Я всегда ненавидел лицемерие и обман и при этом всегда становился жертвой и того, и другого. Какая ужасная ирония… Теперь мне приходилось жить во лжи не потому, что совершил что-то дурное, а потому, что мой дядя Сеня готов был пойти на все, чтобы обеспечить мне хорошее образование. Я узнал, что мир полон лжи.
Я рассказал обо всем матери. Она не удивилась. По ее словам, в недавних письмах дядя Сеня уже намекал на это. Хрущев – хорошая, достойная фамилия, с которой можно появиться в обществе.
Однако я заметил, что мать волновалась. Возможно, это казалось ей частью одного общего бедствия. Ей почему-то становилось хуже от того, что я так долго оставался дома. Даже Эсме обратила внимание, что, хотя настроение и состояние здоровья матери улучшались, ее нервы все больше расстраивались.

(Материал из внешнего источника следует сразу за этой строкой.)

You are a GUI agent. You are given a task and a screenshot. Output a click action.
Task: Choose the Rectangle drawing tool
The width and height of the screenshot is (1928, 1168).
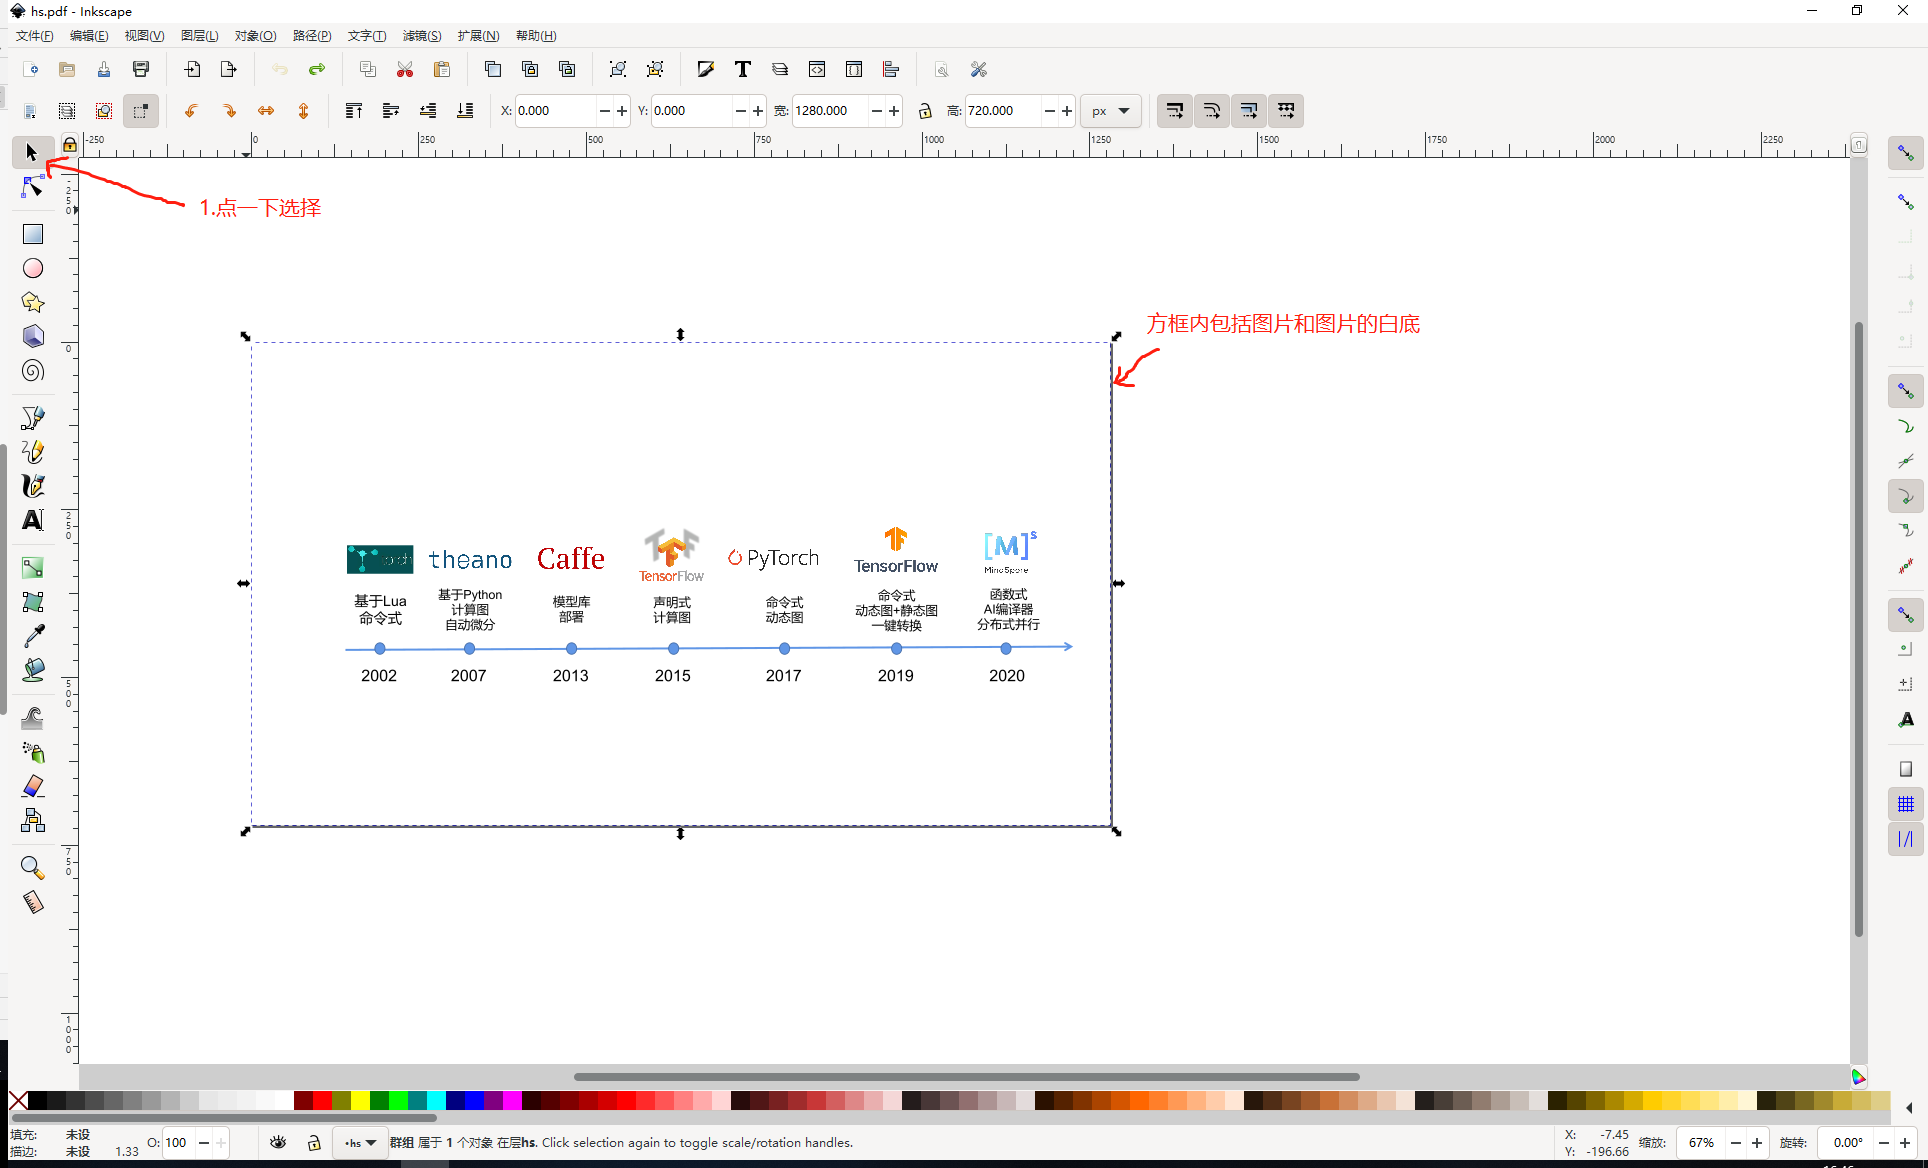coord(33,234)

Вечером накануне отъезда мы с Эсме пошли прогуляться. Я сказал, что должен играть роль Дмитрия Митрофановича и ей придется хранить тайну моего настоящего имени. Этот секрет стал моим прощальным подарком девушке. Эсме улыбнулась и ответила, что очень ценит мое доверие. Впрочем, ее не особенно озадачила эта внезапная смена имени.
Мы держались за руки, как брат и сестра, и Эсме уверяла, что позаботится о матери, что мне нужно изо всех сил трудиться, чтобы стать великим инженером. Если я прославлюсь как Хрущев – какое это имеет значение? Мать все равно будет мной гордиться, и я в любом случае смогу заботиться о ней.
На следующее утро я сумел вжиться в роль и стал Дмитрием Митрофановичем Хрущевым, который садился в спальный вагон, чтобы с привычными ему удобствами добраться до столицы.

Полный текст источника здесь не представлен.